Much of what we currently label "artificial intelligence" is built on a narrow substrate of logical-mathematical reasoning expressed through linguistic representation. The systems we are evaluating—no matter how advanced—are only operating within this thin slice of the broader spectrum of human intelligences. As we've seen throughout this response, what gets lost in this framing are the intelligences that make us most human: our capacity for moral reasoning, embodied expression, creative synthesis, empathy, and ethical imagination.

Eagleman’s framework for evaluating AI—whether it curates, creates, or conceptualizes—offers a useful beginning, as does Kahneman’s distinction between reactive (System 1) and reflective (System 2) processing. But both still operate here within the unitary lens of computational cognition. They ask whether the system is thinking like us, without asking what kinds of human thinking matter most in the context of building a just and flourishing society.

That’s where Empowerment Education offers a new contribution. In our schools, we should not only evaluate AI systems—we must equip students to do so. And we can build the evaluative frameworks into our classrooms that honor intelligence in all its plural forms.
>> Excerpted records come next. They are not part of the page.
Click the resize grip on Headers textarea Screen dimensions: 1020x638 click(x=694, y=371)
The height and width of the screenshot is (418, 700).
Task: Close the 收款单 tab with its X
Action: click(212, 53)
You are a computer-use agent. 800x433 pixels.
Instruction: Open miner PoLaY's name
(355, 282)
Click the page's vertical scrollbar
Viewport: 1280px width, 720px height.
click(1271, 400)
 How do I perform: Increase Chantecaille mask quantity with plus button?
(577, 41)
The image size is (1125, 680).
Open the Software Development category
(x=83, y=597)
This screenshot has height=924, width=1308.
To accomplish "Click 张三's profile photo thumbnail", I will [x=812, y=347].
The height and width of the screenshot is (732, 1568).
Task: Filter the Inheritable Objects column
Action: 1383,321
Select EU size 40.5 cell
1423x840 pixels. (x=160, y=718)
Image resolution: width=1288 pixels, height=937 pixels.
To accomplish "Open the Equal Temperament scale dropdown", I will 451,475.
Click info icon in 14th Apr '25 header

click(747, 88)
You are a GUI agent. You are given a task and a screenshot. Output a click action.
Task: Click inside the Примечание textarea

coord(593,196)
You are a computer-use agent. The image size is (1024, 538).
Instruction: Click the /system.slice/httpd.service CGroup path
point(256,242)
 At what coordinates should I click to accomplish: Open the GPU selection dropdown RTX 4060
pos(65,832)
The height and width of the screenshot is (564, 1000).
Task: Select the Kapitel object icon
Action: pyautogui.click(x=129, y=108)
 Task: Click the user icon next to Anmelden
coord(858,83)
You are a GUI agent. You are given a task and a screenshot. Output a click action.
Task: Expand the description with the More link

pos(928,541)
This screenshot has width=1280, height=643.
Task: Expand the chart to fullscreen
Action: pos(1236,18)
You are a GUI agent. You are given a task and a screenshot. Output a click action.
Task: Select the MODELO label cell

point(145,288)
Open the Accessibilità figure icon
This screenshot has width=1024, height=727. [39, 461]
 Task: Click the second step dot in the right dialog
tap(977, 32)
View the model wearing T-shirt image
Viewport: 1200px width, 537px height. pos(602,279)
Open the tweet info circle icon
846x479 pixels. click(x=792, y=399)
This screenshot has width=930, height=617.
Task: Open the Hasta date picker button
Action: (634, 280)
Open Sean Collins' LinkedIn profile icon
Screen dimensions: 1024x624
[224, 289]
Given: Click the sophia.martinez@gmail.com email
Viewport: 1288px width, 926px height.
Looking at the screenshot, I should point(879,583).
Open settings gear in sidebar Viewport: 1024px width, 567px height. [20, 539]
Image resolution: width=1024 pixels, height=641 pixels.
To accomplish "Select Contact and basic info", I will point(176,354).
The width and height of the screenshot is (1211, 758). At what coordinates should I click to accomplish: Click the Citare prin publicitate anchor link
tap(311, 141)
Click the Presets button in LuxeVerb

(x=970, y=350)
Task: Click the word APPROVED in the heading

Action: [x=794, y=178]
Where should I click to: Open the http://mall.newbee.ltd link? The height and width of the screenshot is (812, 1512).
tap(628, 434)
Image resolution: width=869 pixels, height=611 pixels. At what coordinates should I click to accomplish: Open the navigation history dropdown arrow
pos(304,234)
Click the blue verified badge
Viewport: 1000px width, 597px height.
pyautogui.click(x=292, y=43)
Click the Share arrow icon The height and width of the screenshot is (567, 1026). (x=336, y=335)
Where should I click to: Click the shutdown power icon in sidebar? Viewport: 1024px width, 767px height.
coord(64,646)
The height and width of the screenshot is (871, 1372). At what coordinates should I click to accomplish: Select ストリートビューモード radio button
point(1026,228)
This is why our goal is not simply to prepare students to absorb and apply information, but to cultivate voice, foster collaborative sense-making, and support civic authorship and agency.

In this broader view, we will evaluate both AI and human intelligence on a set of richer questions:

  • Does the work reflect multiple intelligences, or just linguistic fluency?

  • Is the insight socially situated, ethically grounded, and empathetically aware?

  • Does the solution enhance community well-being, or merely optimize performance?

  • Are students applying their intelligences to problems that matter—to them, and to the world?

These are not just questions of output quality—they are questions of human development. They reflect the purpose of Empowerment Education: not just to train users of information, but to cultivate creators of meaning, stewards of culture, and co-authors of shared futures.

Conclusion: From Intelligence to Intelligences—An Educational Imperative

Marcus Weldon’s synthesis offers a thoughtful and forward-looking framework for understanding the state and trajectory of artificial intelligence. His proposed principles—consistency, alignment, collaboration—are essential starting points for any conversation about our future with intelligent machines.

But to realize those principles, we will have to begin with a clearer understanding of what intelligence truly is.

If we continue to define intelligence in narrow, computational terms—measurable by processing speed, pattern recognition, or token prediction—we risk building both machines and education systems that are spectacularly effective at the wrong things.

As Gardner has shown, human intelligence is multiple, embodied, cultural, and developmental. It is shaped by context, relationship, and purpose. It is not a single stream to be measured, but a constellation to be cultivated.

This is the heart of Empowerment Education. AI can and should augment our educational work—but it should never define what it means to be educated. That definition must remain in human hands, grounded in plural intelligences, democratic values, and the full development of each student's voice and agency.

That work belongs to us–To our values–To our multiplicity.

That work belongs to our students…And to their future, which they will design—together.